* [Given problem] Could you write out again, word for word, the lines below from the one containing "The height and" to the one containing "Disable Automatically optimize uploads", both included, leaving out the pictures?

* [Working data]
--------------------------------------------------

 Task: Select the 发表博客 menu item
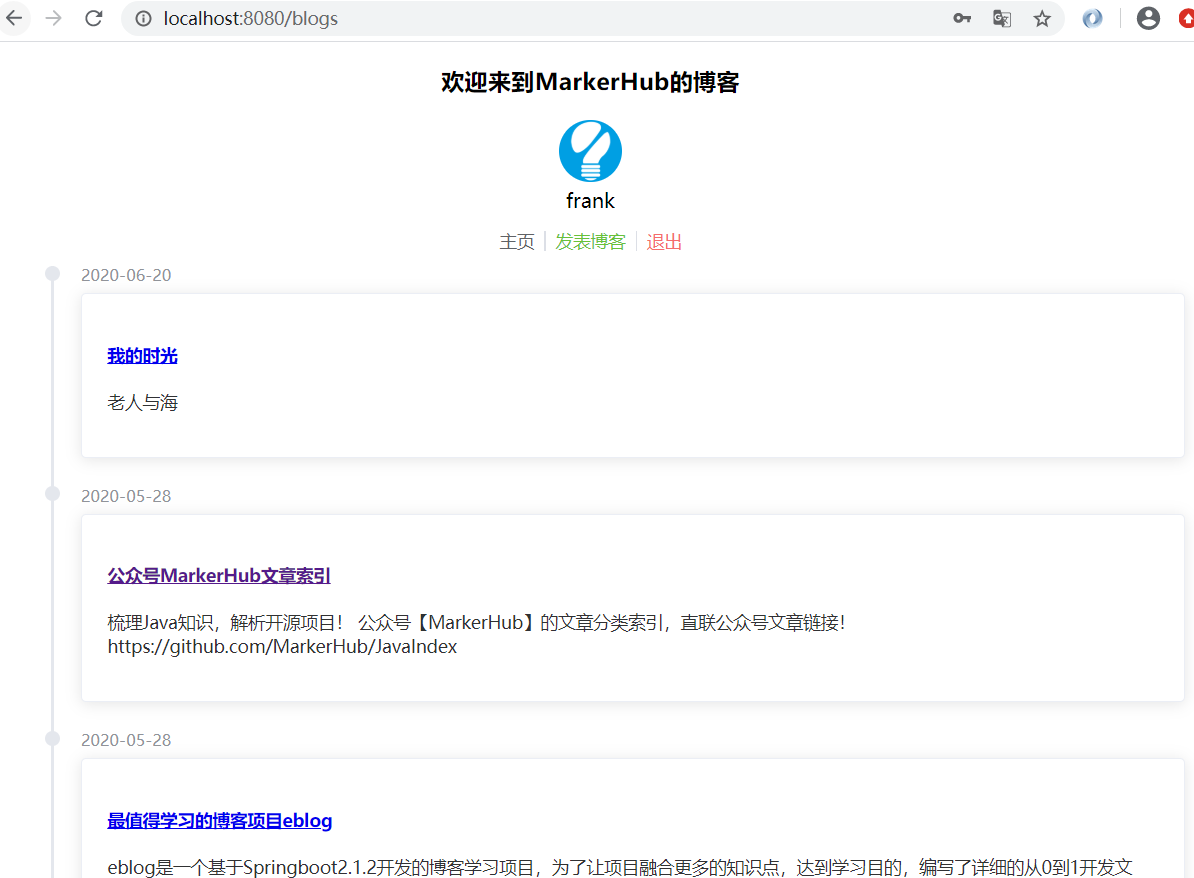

--------------------------------------------------

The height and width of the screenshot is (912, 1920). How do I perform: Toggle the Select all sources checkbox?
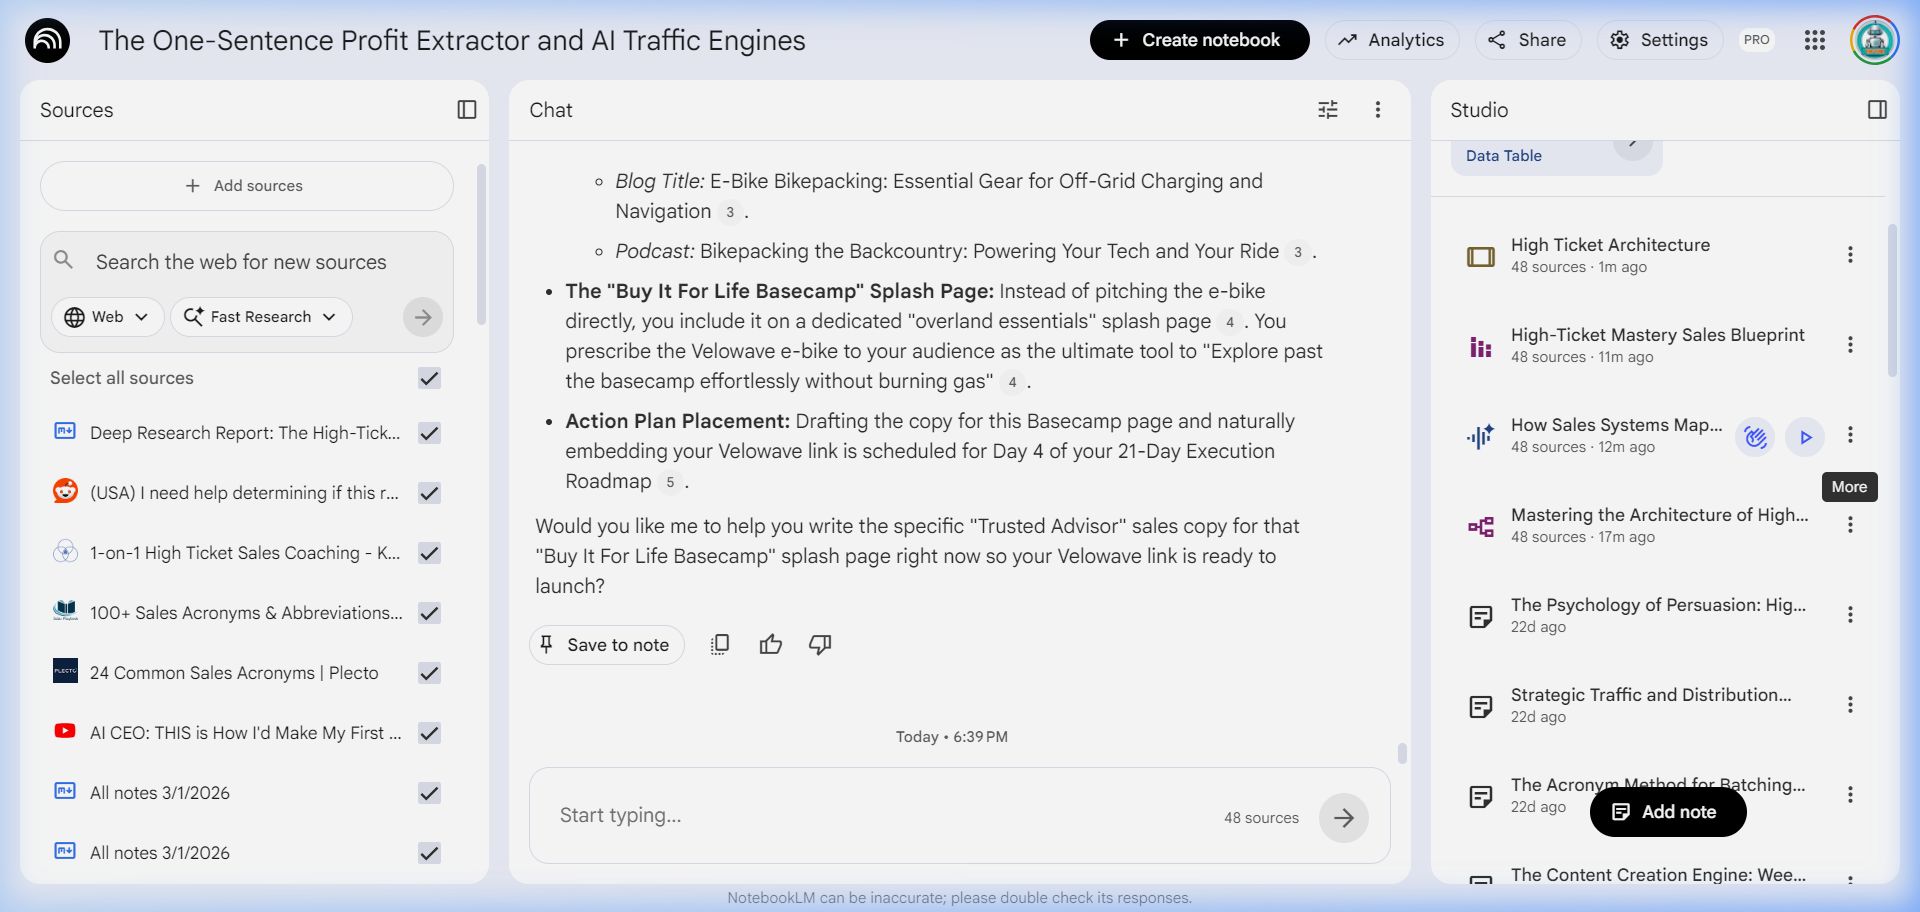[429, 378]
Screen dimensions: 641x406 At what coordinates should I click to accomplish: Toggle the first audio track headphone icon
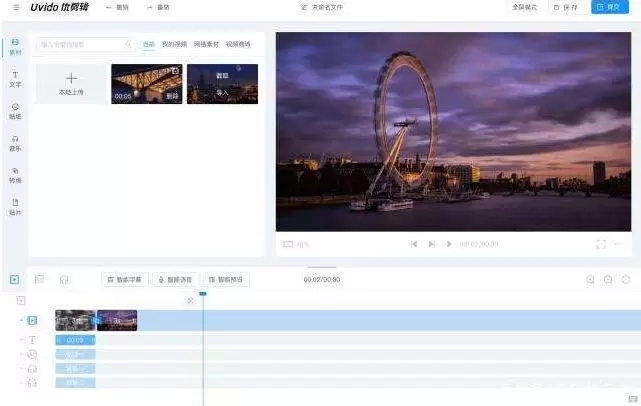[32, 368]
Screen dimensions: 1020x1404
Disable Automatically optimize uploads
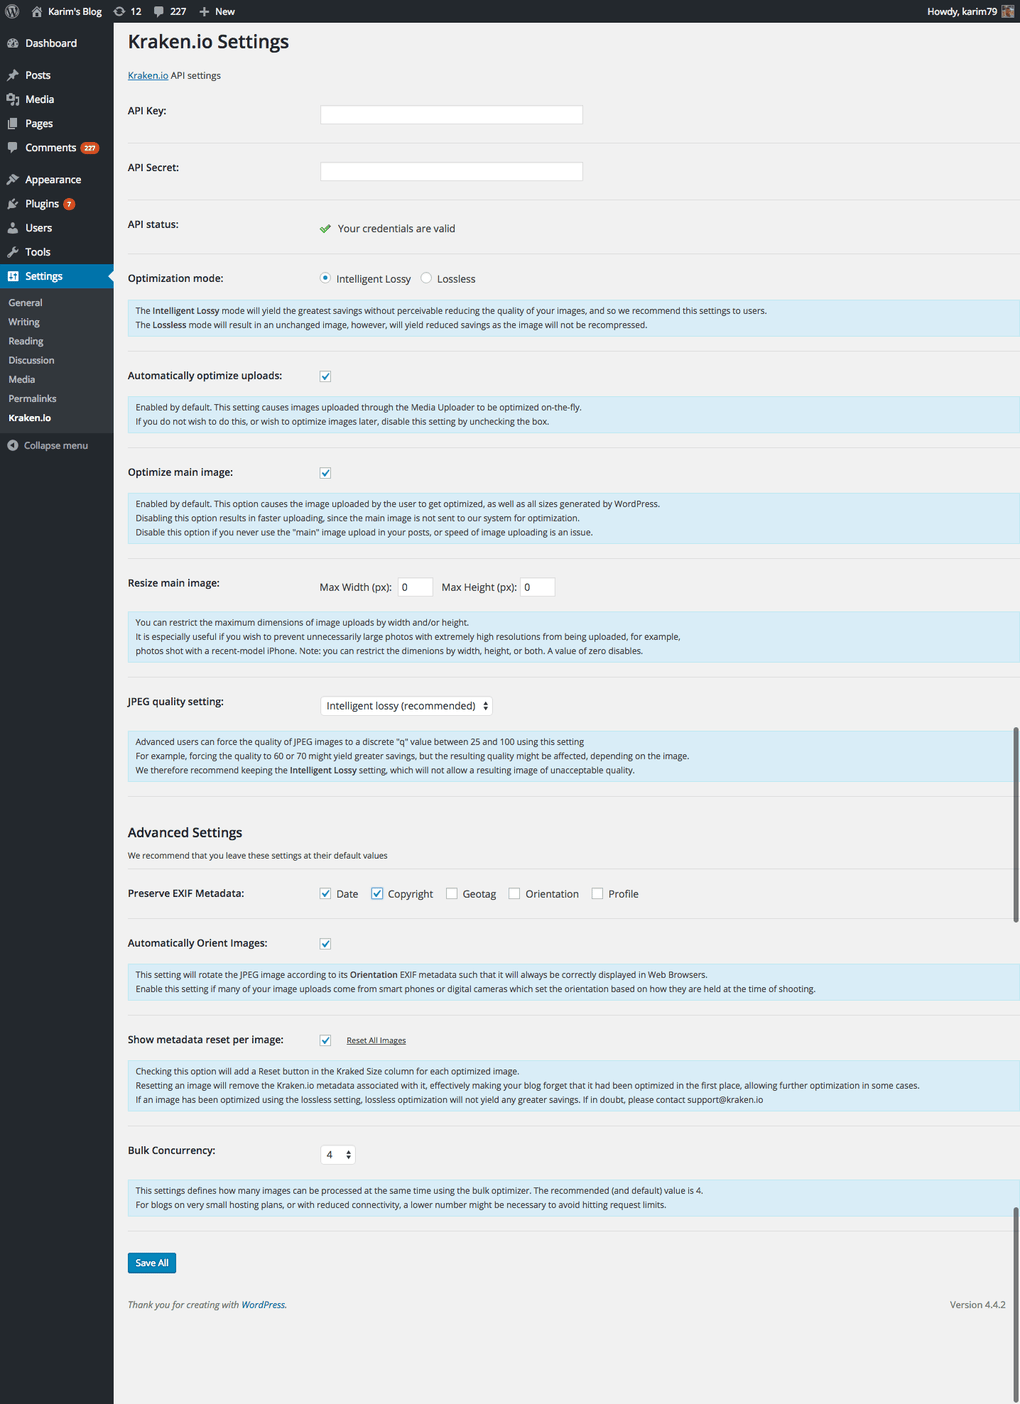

--------------------------------------------------

* [Written solution]
The height and width of the screenshot is (912, 1920). How do I perform: Toggle the Select all sources checkbox?
[429, 378]
Screen dimensions: 641x406 At what coordinates should I click to accomplish: Toggle the first audio track headphone icon
[32, 368]
Screen dimensions: 1020x1404
Disable Automatically optimize uploads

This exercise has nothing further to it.